During the 2020 Sundance Film Festival, Strayer University, in partnership with The Blackhouse Foundation — a leading voice working to elevate and increase the number of diverse voices in filmmaking — announced the winner of ScriptED, a nationwide competition to discover a talented, up-and-coming scriptwriter who can help bring real perspectives to Strayer’s Criminal Justice program. While at Sundance, Strayer and The Blackhouse Foundation will host a panel on the impact of authentic storytelling through film on the future of education.
Donald Dankwa Brooks was awarded first place for his original script that demonstrated a keen awareness of the complex perspectives surrounding criminal justice. He was one of five finalists — selected from the more than 100 submissions that came from competitors across the country — awarded a trip to the Sundance Film Festival in Park City, Utah to pitch their scripts to a panel of esteemed judges. The judges included representatives from Strayer University, The Blackhouse Foundation, the criminal justice system, and the film and television industry.

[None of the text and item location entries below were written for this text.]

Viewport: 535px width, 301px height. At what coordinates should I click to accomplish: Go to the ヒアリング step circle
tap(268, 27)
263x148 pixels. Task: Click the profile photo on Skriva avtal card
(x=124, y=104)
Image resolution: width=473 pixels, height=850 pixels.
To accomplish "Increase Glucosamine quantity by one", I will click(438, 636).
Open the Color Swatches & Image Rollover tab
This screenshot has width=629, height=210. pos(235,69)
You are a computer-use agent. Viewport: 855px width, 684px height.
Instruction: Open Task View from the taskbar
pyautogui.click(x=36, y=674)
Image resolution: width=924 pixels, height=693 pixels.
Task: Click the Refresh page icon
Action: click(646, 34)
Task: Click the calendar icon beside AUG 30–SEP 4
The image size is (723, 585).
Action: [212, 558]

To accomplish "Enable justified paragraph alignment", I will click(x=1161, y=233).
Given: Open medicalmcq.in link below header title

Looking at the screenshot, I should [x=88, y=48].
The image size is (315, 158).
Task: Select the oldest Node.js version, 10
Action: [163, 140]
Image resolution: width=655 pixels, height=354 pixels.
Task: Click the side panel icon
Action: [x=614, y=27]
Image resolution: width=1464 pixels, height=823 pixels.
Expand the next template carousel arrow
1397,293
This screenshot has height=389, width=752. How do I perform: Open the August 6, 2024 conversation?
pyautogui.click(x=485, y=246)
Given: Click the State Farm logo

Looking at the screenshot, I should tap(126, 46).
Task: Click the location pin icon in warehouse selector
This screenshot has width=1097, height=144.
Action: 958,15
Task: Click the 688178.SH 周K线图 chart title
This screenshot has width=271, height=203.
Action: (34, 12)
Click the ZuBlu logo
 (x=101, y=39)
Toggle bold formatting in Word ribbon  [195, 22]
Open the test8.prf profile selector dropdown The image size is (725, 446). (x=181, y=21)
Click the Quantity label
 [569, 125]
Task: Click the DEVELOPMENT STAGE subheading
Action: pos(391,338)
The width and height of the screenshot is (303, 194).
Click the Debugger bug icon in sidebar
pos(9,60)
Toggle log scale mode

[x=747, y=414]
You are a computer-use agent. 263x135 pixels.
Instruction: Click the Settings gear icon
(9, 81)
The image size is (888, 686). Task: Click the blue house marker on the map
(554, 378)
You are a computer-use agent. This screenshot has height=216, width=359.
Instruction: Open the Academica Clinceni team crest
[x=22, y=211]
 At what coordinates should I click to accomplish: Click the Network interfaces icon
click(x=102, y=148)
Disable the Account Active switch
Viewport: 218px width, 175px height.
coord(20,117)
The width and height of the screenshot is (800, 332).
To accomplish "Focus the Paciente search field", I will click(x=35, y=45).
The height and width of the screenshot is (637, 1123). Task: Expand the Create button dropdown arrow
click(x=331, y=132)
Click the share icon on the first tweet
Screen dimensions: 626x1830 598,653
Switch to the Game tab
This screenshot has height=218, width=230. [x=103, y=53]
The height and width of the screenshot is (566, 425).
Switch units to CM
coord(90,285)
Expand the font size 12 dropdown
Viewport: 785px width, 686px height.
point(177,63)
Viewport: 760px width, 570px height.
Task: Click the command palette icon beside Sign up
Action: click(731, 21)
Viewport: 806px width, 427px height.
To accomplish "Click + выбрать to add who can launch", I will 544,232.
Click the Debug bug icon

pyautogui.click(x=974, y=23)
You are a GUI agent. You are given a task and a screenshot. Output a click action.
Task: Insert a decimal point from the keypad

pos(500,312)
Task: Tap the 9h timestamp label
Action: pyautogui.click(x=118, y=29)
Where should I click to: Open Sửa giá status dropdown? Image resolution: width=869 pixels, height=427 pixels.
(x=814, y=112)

To recognize the unexpectedly high caliber of the final scripts, each of the four finalists were given a $10,000 gift from Strayer. In addition to the $10,000 grand prize for winning the contest, Brooks also received an additional $15,000 gift from Strayer. Brooks also won the opportunity to be a writer in residence with Strayer Studios — a production team dedicated to infusing course curriculum with cinematic content to better engage students and help them grasp subject matter in more meaningful ways.
“We are proud to announce Donald as the winner of the ScriptED competition. His script captured the complexities and community experiences surrounding criminal justice in a powerful way,” said Karl McDonnell, CEO of Strategic Education, Inc. (SEI), the parent company of Strayer University.“Strayer Studios is dedicated to engaging students by infusing course curriculum with cinematic content. Brooks has developed a concept that we believe will resonate with students and bring Strayer’s Criminal Justice program to life. We’re thrilled to have him working alongside the Studios team.”
The contest called for an original script that addressed the key principles and reality of community experiences in criminal justice to spark debate and understanding of this topic among Strayer University students.
“This is an amazing feeling. I can’t wait to join the Strayer Studios team and bring my concept to life. I’m proud to be part of this important movement to advance criminal justice learning and spark debate among Strayer students,” said Brooks.
Brooks, from Brooklyn, NY, is a screenwriter and filmmaker who formerly worked to build scenario-based training materials for the Baltimore Police Department. As a writer in residence, Brooks will work with Emmy Award-winning filmmakers to develop a series of educational videos that pair with course curriculum, over a six-month period.
“We were impressed with the authentic story Donald told in his script that we believe will spark a sincere debate and better understanding of criminal justice among Strayer University students,” said Brickson Diamond, Chairman of The Blackhouse Foundation. “As we work to elevate and champion diverse talent in film, we hope to continue to partner with education institutions, like Strayer University, to advance storytelling for these new important audiences.”
A panel of judges evaluated submissions and participated during the live pitch session at the 2020 Sundance Film Festival, including Karl McDonnell; Nicole Cattell, Head of Strayer Studios; Judge Victoria Pratt, former Chief Judge in Newark Municipal Court, current Professor of Professional Practice at Rutgers University’s School of Criminal Justice and nationally acclaimed advocate for criminal justice reform; Aaliyah Williams, Founder and CEO of Just A Rebel; and Brickson Diamond.
“Donald’s script about a rookie cop in training and the ethical dilemmas he faces reflects cases our justice system encounters every day. I believe it will draw students in, help them understand the realities of the criminal justice system, and foster greater compassion for the individuals, families and community members impacted by it,” said Judge Pratt.
“Donald undoubtedly captures the nuances and complexities of today’s criminal justice system,” said Williams. “His script exhibits the difficult balance of insightful and authentic storytelling while also managing to compel and entertain. I believe his work will help increase student engagement in their course work and I look forward to helping Donald elevate his work commercially as well.”
Strayer Studios and the ScriptED competition are part of a series of initiatives by the University and SEI to support working adult students, including the implementation of cutting-edge AI technology and other programs to deliver student services and support persistence towards degree completion.